Afin de vous accompagner dans vos démarches judiciaires, il est fortement recommandé de prendre contact avec un avocat qui se chargera de représenter vos intérêts et éventuellement ceux de vos enfants.

Attention : le non-respect des mesures imposées par l’ordonnance de protection constitue un délit puni de deux ans d’emprisonnement et de 15 000 €.

Aussi, si vous êtes de nationalité étrangère, la loi n° 2007-1631 du 20 novembre 2007 relative à la maîtrise de l’immigration, à l’intégration et à l’asile dispose qu’ en cas de violences conjugales commises avant la délivrance du premier titre de séjour, « le conjoint étranger se voit délivrer une carte de séjour temporaire » (article L. 313-12 du code de l’entrée et du séjour des étrangers et du droit d’asile).

Si vous disposez déjà d’un titre de séjour, la rupture de la communauté de vie en raison de violences conjugales, n’entraîne pas le retrait du titre de séjour.

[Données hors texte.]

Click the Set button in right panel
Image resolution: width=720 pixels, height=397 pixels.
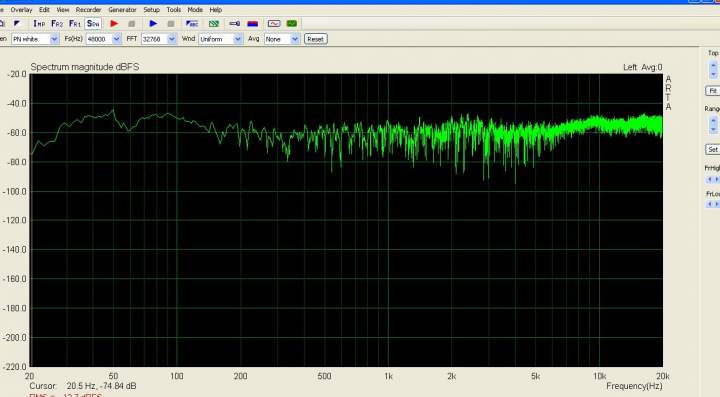[713, 149]
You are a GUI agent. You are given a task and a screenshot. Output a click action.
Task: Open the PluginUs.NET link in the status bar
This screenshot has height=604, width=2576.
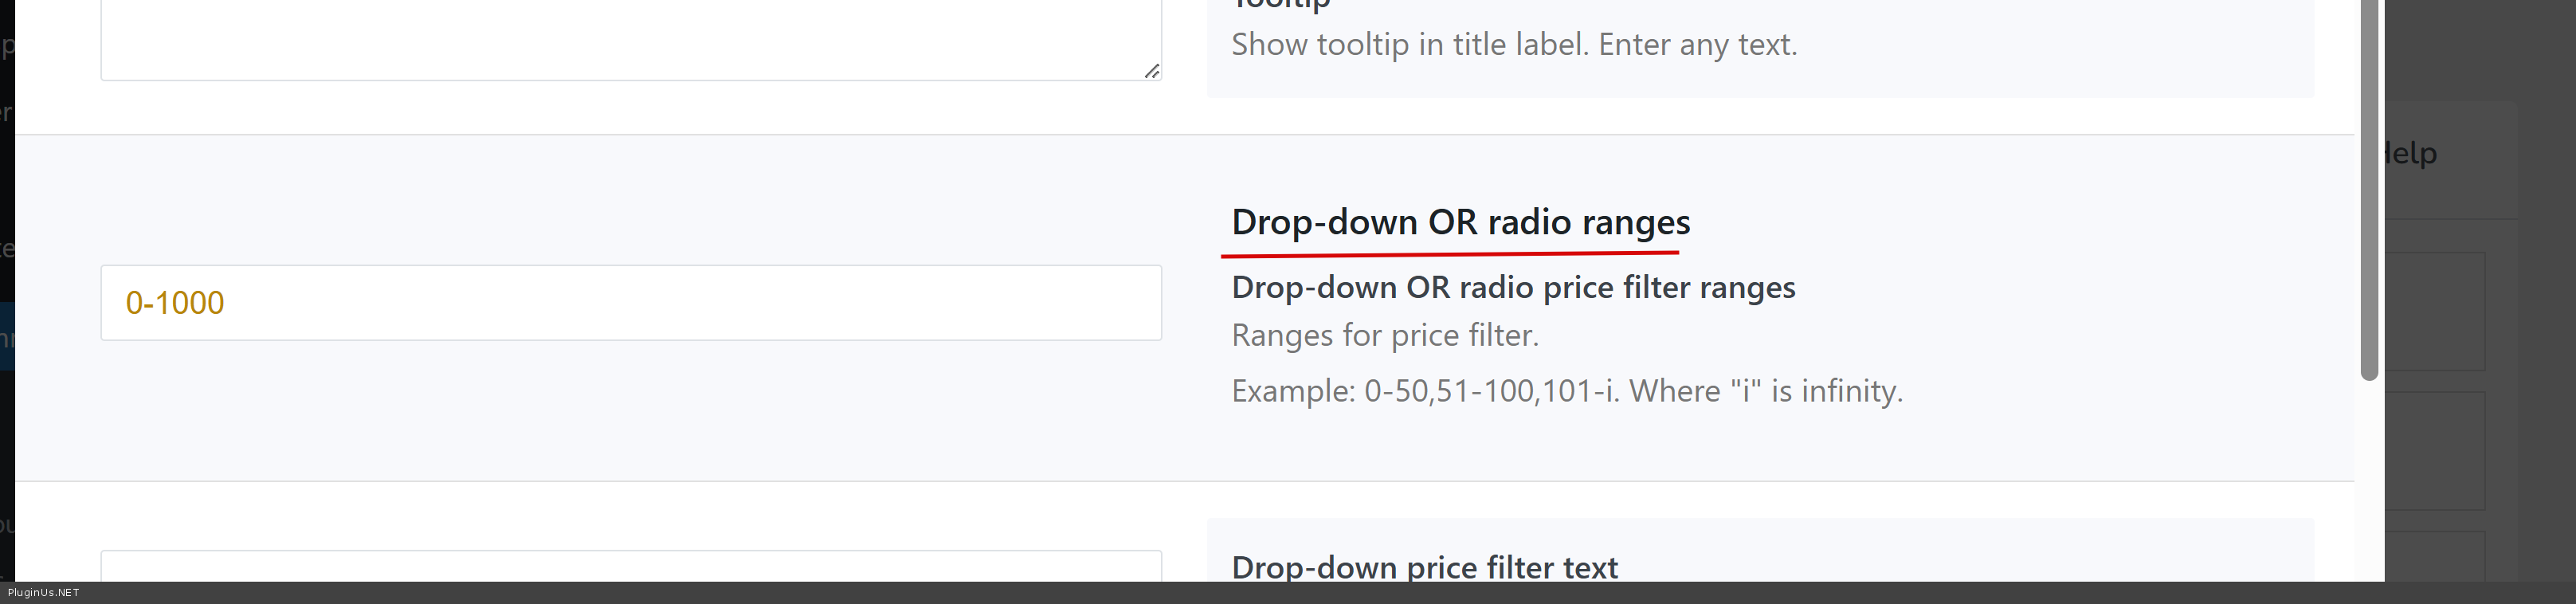click(43, 593)
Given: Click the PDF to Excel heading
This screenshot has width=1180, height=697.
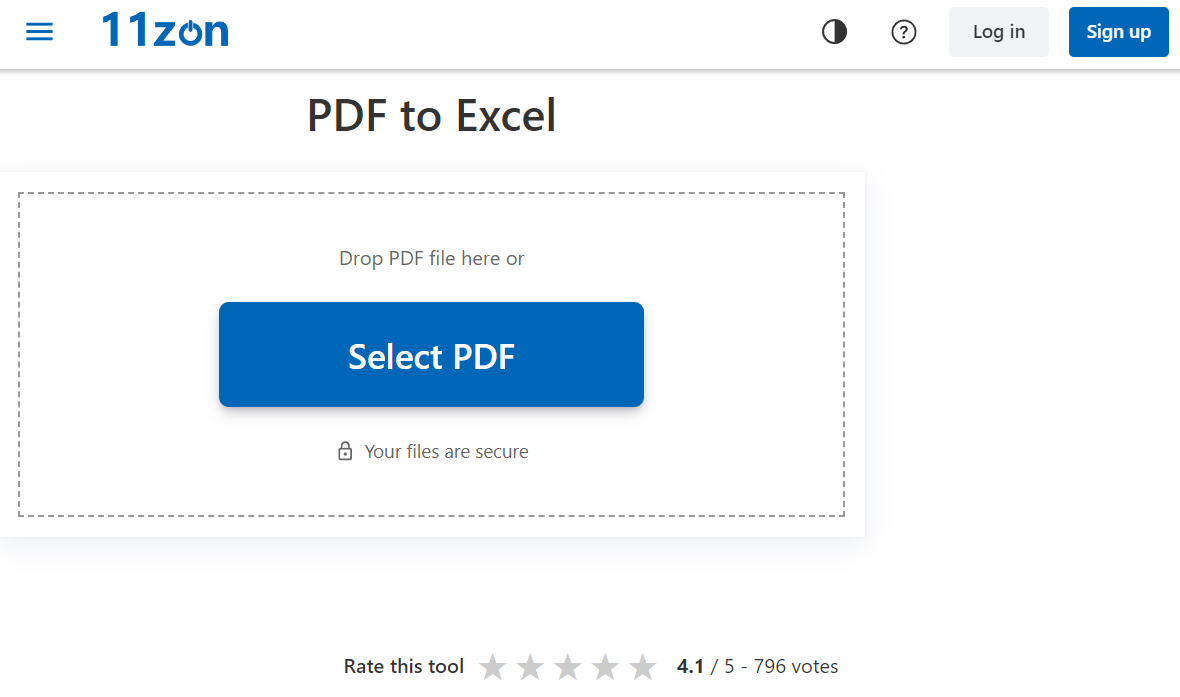Looking at the screenshot, I should point(431,115).
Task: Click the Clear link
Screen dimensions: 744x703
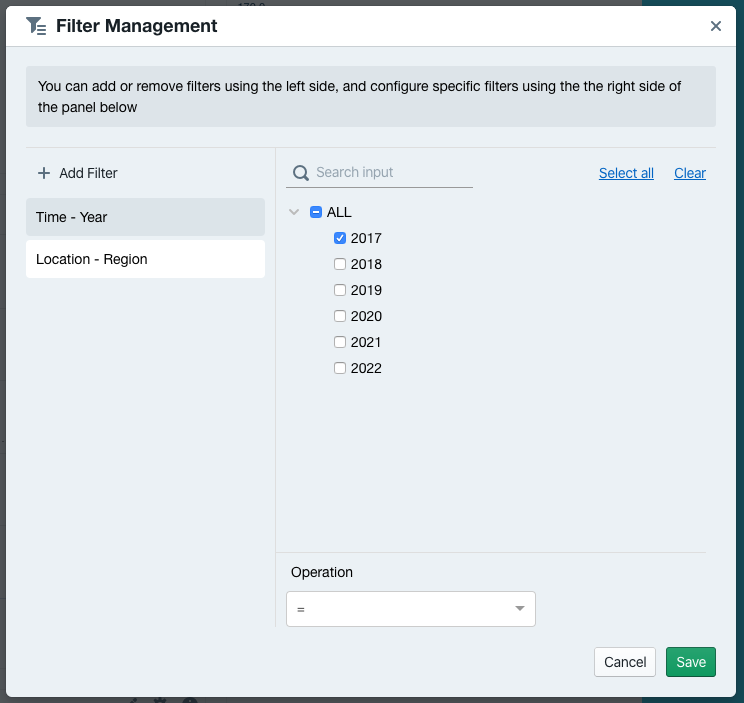Action: point(690,173)
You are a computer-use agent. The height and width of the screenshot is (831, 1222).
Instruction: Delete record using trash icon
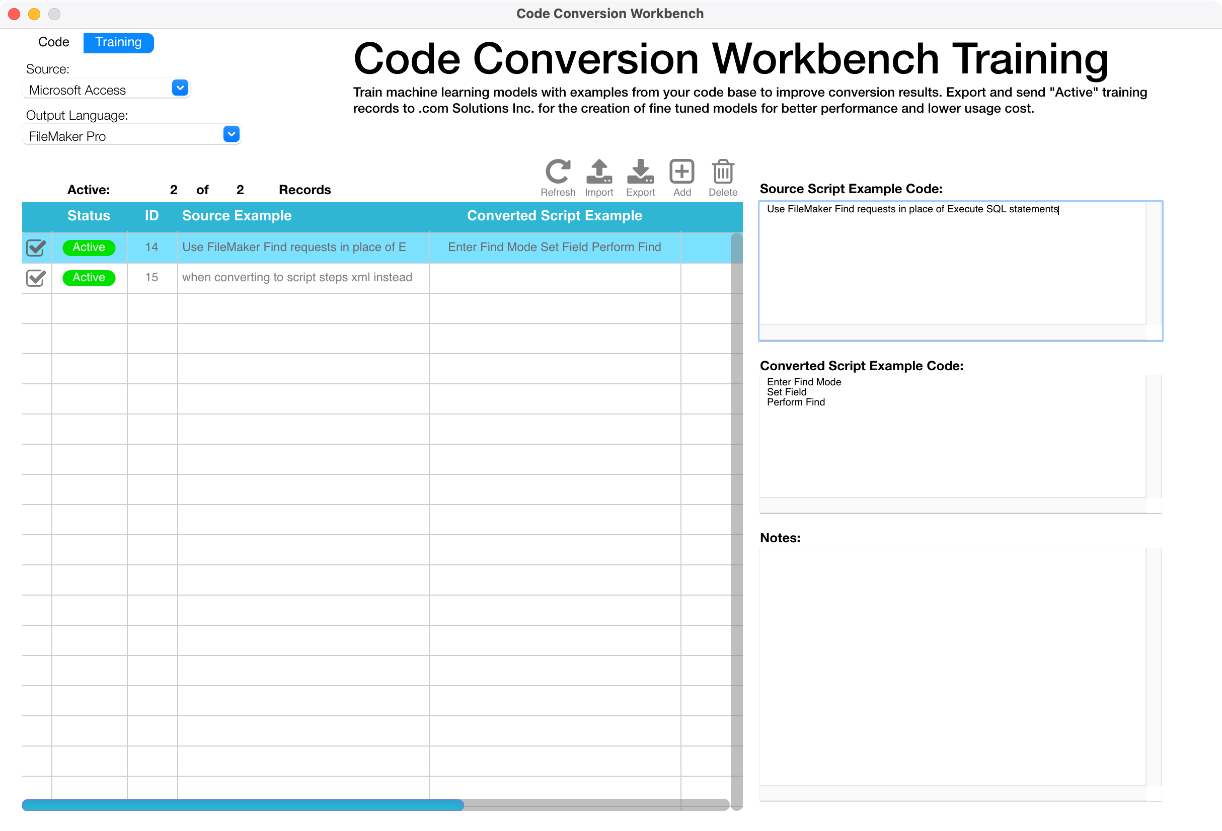click(723, 172)
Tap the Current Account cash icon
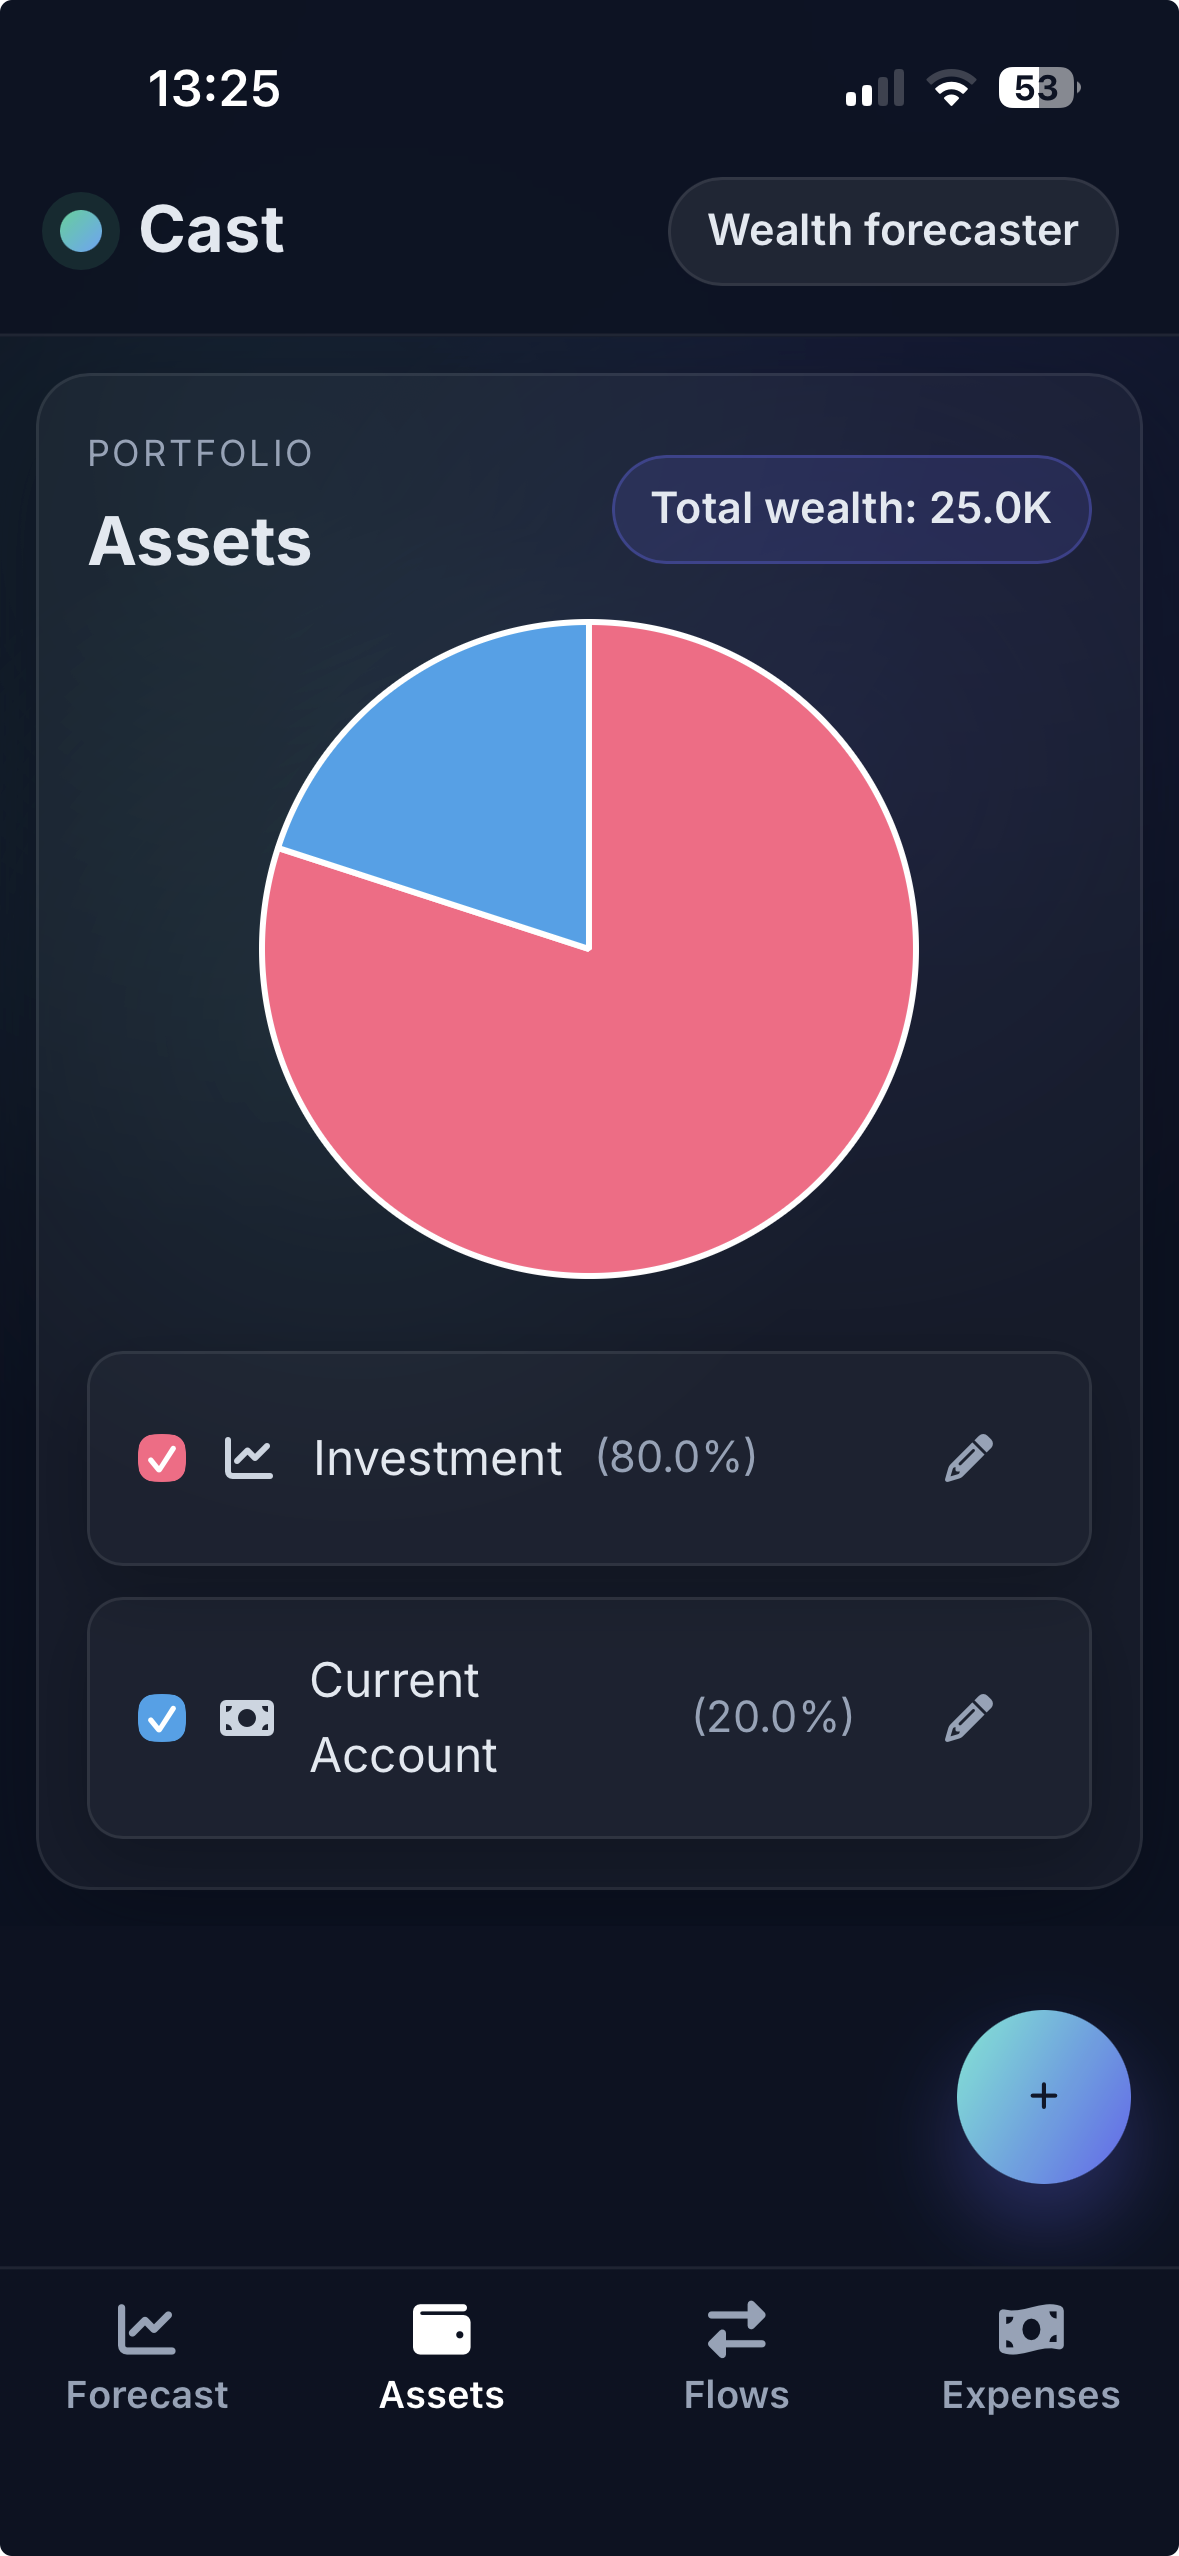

Son renouvellement peut vous être accordé sur le fondement des dispositions des articles L. 431-2 et 313-12 du code de l’entrée et du séjour des étrangers et du droit d’asile).

Pour les femmes ou les hommes bénéficiant de l’ordonnance de protection, un titre de séjour d’un an portant la mention « vie privée et vie familiale » sans condition de vie commune est délivré ou renouvelé de plein droit.

Avec le dépôt de plainte, des mesures de protection d’ordre pénal pourront aussi être prononcées comme : l’obligation d’un suivi thérapeutique pour l’auteur, voire son placement en détention provisoire.

En définitive, si vous êtes victime ou témoin de violences conjugales, gardez en tête que vous n’êtes pas seul(e) ! Différents acteurs du domaine social ou de la justice sont spécialisés dans ce type d’intervention et sont formés pour vous venir en aide.

Des associations comme le CIDFF (Centre d’Information sur le Droits des Femmes et des Familles) sont également à votre écoute.

Pour rappel, l’auteur avéré de violences conjugales risque une peine allant d’un rappel à la loi pour une violence légère et isolée à la prison à perpétuité pour les cas les plus graves d’homicide volontaire (articles 222-7 à 222-33-2-1 du Code Pénal).

Au niveau national, une enquête prévue pour 2015, intitulée Violences et rapports de genre (VIRAGE) sur le modèle de l’Enquête nationale sur les violences envers les femmes (ENVEFF), réalisée en 2000 par l’Institut de Démographie de l’Université Paris 1, aura pour but de mesurer les violences et évaluer les conséquences sur les victimes.

Ce projet de grande envergure a d’ores et déjà reçu le soutien financier du ministère des Droits des femmes, de la Caisse nationale des allocations familiales et de l’Agence pour la cohésion sociale et l’égalité via le Fonds interministériel pour la prévention de la délinquance et concernera 25 000 personnes (12 500 femmes et 12 500 hommes), âgées de 20 à 69 ans.